Madison Wallace’s school activities included playing the French horn in the high school band. “She loved being in the (Vermillion High School) marching band. She loved everything about it,” said her grandmother, Margaret Knaphus, at Madison’s funeral service Tuesday.

By David Lias

david.lias@plaintalk.net

Holding back sobs, but with a firm voice, Anna Cable thanked God for the gift of Madison Wallace as she presented the invocation at the Vermillion teen’s funeral service Tuesday night.

“Thank you for the many blessings … and for the honor and privilege of brushing lives with this remarkable young woman,” Cable said in her prayer that began the night’s services at the Church of Jesus Christ of Latter Day Saints in Vermillion.

Madison, 16, drowned in the Big Sioux River last Thursday as she attempted to rescue her younger brother, Garrett, after he slipped into the icy water during a family outing to Falls Park in Sioux Falls.

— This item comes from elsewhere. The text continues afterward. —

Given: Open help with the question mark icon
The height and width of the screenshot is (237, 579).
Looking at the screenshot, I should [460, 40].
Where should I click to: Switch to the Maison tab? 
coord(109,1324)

A bystander, Lyle Eagletail, 28, of Sioux Falls, also entered the river Thursday evening to help the two siblings, and lost his life in the river. Crews recovered Madison’s body Friday afternoon, and located Eagletail’s body in the churning river Saturday.

The crowded church, filled with the young woman’s friends, family and fellow community members, learned how she often thought of others rather than herself, and that a disability made her more determined to work hard and be curious.

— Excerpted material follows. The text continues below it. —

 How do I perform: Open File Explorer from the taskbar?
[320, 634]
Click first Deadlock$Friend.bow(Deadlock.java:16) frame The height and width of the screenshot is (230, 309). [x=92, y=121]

Margaret Knaphus, Wallace’s grandmother, read a life sketch describing her granddaughter’s character and personality. Madison was described as a “gifter.”

“She showed her love by sharing her friendship, and with homemade gifts,” Knaphus said. “There were eight in the family, so she was always busy.”

She loved to crochet, to make hair clips and homemade greeting cards. Madison also mastered origami, Knaphus said, and with her zest for life, loved to go bike riding, rollerblading and rock climbing.

During a family visit to Cascade Park near Orem, UT, “Madison loved to climb tall trees quite often and watch her family try to find her,” Knaphus said, causing laughter to roll through the church.

“She would often call her brother, Corbyn, over and tell him she had a secret to share,” Knaphus said, reading text prepared by Madison’s mother, Lara. “She would whisper in his ear, ‘I love you.’

“Madison wanted to make it clear that she loved us,” her grandmother said, “by telling us often and by showing us whenever she could.”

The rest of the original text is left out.